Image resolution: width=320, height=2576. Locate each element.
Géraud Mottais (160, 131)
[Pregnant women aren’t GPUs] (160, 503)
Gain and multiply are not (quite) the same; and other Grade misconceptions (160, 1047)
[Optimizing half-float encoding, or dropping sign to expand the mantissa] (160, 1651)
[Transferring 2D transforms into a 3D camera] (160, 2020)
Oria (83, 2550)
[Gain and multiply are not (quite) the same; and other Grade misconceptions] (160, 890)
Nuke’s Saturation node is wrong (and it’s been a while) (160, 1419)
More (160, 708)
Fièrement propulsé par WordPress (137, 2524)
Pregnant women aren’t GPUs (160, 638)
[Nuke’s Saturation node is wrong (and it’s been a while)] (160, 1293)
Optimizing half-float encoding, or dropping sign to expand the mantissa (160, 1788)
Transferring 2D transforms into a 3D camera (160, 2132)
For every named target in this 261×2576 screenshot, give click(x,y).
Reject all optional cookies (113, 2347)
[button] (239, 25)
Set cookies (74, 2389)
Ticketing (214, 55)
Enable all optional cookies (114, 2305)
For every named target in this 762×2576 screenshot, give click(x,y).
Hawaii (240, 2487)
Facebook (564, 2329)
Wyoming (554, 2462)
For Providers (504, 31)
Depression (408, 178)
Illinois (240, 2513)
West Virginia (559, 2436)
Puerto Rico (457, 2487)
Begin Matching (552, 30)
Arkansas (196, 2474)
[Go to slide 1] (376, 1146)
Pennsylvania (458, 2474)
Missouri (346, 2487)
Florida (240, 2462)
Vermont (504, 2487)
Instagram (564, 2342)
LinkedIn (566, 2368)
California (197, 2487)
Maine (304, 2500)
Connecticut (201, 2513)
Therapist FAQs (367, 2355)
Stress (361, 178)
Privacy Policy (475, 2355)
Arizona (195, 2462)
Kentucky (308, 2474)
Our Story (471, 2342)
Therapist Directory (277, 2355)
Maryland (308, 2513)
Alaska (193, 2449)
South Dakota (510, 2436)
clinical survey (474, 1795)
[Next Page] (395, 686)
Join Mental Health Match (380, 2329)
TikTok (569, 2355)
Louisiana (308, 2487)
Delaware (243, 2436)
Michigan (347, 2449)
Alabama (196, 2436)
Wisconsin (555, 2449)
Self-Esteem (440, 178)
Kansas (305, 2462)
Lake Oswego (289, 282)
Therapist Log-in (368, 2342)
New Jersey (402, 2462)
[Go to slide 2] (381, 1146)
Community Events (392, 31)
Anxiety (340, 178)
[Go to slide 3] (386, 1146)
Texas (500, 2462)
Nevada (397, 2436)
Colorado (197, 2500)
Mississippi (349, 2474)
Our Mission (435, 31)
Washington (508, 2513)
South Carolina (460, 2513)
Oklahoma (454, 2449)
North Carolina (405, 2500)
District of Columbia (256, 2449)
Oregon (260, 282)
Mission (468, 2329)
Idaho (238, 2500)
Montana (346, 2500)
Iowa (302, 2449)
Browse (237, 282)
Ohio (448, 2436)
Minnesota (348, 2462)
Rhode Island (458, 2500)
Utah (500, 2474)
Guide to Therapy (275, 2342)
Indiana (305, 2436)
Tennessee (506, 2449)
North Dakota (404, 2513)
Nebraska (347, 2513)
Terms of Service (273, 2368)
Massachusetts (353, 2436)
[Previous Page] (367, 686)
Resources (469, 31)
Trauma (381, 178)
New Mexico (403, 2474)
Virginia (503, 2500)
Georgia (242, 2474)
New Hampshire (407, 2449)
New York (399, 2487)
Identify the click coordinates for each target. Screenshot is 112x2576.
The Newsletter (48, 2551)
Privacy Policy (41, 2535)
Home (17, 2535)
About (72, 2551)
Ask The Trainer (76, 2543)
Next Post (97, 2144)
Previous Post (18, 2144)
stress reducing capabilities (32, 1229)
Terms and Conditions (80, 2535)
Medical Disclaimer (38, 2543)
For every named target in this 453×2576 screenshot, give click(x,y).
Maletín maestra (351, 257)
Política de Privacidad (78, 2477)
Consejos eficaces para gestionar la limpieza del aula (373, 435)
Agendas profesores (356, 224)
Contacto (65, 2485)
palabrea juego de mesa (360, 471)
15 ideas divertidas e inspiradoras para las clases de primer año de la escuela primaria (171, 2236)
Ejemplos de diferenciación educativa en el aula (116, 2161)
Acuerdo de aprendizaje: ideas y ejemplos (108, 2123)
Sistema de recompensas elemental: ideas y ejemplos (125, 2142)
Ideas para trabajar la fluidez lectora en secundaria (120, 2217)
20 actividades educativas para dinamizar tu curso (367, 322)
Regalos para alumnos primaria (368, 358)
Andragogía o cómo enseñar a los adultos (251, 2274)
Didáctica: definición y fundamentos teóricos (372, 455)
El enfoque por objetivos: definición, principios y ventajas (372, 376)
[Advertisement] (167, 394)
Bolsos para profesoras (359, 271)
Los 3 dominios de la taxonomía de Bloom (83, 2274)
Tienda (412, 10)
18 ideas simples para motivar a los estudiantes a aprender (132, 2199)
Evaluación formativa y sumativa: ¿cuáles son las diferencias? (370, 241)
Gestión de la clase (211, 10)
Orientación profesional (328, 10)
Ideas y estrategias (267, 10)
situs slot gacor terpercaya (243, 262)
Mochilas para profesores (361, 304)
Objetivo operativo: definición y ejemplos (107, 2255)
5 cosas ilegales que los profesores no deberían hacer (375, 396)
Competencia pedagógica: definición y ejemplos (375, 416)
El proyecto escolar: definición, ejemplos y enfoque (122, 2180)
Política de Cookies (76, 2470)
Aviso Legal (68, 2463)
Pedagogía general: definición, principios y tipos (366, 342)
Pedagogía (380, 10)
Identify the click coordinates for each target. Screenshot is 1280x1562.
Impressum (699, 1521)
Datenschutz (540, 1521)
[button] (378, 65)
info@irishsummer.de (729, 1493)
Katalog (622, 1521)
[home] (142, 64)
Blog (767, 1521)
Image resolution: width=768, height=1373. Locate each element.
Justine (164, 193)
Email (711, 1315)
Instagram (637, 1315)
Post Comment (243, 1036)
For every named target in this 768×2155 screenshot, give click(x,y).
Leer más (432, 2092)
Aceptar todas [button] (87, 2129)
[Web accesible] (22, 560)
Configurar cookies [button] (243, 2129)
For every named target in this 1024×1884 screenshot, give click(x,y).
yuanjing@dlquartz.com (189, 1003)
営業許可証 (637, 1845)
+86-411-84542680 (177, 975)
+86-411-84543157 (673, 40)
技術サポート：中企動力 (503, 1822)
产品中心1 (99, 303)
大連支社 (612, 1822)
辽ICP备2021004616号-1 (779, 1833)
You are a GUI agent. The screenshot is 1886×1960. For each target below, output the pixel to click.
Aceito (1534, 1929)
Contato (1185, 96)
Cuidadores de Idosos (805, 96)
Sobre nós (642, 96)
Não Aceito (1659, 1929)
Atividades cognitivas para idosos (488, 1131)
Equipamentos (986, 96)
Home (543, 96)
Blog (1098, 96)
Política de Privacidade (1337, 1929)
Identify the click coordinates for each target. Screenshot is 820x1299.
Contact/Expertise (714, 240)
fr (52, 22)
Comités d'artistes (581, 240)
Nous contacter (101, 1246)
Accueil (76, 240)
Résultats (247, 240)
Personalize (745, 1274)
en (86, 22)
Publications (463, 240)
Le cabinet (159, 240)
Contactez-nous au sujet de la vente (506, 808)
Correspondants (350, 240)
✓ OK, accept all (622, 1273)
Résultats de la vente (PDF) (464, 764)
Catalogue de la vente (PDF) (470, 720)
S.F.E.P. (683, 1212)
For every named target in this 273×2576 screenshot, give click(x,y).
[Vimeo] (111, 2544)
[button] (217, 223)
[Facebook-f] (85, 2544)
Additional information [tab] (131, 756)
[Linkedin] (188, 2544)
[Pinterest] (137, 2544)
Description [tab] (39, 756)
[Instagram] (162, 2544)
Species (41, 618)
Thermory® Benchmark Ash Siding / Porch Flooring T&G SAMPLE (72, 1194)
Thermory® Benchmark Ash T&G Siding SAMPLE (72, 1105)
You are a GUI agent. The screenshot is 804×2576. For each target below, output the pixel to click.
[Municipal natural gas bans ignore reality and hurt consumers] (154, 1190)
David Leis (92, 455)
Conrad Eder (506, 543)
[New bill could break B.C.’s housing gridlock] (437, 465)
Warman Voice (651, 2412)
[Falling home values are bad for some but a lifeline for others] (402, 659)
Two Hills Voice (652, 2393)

=-=-=

[TASK OBJECTIVE] Tell how many lines of the data above include the string "vente", with no other text in the answer.

[RESULT OF THE TASK] 3